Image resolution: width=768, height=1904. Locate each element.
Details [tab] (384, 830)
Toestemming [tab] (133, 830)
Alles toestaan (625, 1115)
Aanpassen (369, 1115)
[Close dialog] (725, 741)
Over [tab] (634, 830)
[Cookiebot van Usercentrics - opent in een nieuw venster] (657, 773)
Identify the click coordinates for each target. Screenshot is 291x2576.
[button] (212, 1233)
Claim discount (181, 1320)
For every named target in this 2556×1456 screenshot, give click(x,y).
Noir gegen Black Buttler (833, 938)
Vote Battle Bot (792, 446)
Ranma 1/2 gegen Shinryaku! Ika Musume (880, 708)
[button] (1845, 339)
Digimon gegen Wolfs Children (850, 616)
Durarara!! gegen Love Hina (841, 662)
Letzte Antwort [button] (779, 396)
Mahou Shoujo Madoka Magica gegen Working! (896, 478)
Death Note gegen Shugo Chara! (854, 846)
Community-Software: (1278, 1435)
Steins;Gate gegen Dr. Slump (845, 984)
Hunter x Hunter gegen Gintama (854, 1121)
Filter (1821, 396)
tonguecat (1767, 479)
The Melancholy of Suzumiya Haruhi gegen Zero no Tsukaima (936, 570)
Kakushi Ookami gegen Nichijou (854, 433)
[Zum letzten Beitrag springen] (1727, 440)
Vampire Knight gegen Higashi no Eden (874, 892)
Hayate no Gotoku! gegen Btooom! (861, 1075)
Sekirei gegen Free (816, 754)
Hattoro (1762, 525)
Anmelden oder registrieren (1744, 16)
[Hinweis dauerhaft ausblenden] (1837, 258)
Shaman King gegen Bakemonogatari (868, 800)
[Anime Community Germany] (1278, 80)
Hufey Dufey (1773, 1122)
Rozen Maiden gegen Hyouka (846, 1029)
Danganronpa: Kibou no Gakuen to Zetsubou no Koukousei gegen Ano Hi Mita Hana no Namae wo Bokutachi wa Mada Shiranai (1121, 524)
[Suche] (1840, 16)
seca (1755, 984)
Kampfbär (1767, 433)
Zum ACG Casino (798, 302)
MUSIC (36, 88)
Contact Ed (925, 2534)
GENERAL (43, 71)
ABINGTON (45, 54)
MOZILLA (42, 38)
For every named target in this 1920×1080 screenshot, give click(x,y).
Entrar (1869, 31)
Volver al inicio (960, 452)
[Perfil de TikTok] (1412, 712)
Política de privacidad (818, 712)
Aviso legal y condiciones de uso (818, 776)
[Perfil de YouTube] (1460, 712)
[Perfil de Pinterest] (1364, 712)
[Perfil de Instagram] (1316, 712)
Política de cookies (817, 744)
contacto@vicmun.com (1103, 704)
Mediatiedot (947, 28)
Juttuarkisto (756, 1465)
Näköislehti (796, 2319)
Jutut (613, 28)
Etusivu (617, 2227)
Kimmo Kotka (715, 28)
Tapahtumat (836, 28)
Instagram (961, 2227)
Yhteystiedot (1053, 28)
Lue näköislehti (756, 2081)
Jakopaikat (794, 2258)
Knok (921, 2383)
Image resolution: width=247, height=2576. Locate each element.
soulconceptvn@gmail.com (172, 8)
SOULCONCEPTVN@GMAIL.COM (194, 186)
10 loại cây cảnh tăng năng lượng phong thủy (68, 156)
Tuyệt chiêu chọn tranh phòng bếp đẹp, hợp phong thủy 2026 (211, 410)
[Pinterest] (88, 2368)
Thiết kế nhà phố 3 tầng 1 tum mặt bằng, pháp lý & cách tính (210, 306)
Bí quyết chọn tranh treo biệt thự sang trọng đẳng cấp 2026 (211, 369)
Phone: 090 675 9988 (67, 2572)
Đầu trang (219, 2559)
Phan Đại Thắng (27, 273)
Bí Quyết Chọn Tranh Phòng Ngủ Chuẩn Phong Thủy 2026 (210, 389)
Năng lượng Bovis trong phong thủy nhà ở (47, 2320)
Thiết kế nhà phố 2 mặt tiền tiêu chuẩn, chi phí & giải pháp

_TO DO_
Give back exactly the lines from the line holding "contacto@vicmun.com (1103, 704)" through the last line of the listing, including both.

_OUTPUT OF THE EXERCISE_
contacto@vicmun.com (1103, 704)
Mediatiedot (947, 28)
Juttuarkisto (756, 1465)
Näköislehti (796, 2319)
Jutut (613, 28)
Etusivu (617, 2227)
Kimmo Kotka (715, 28)
Tapahtumat (836, 28)
Instagram (961, 2227)
Yhteystiedot (1053, 28)
Lue näköislehti (756, 2081)
Jakopaikat (794, 2258)
Knok (921, 2383)
Image resolution: width=247, height=2576. Locate each element.
soulconceptvn@gmail.com (172, 8)
SOULCONCEPTVN@GMAIL.COM (194, 186)
10 loại cây cảnh tăng năng lượng phong thủy (68, 156)
Tuyệt chiêu chọn tranh phòng bếp đẹp, hợp phong thủy 2026 (211, 410)
[Pinterest] (88, 2368)
Thiết kế nhà phố 3 tầng 1 tum mặt bằng, pháp lý & cách tính (210, 306)
Bí quyết chọn tranh treo biệt thự sang trọng đẳng cấp 2026 (211, 369)
Phone: 090 675 9988 (67, 2572)
Đầu trang (219, 2559)
Phan Đại Thắng (27, 273)
Bí Quyết Chọn Tranh Phòng Ngủ Chuẩn Phong Thủy 2026 (210, 389)
Năng lượng Bovis trong phong thủy nhà ở (47, 2320)
Thiết kế nhà phố 2 mặt tiền tiêu chuẩn, chi phí & giải pháp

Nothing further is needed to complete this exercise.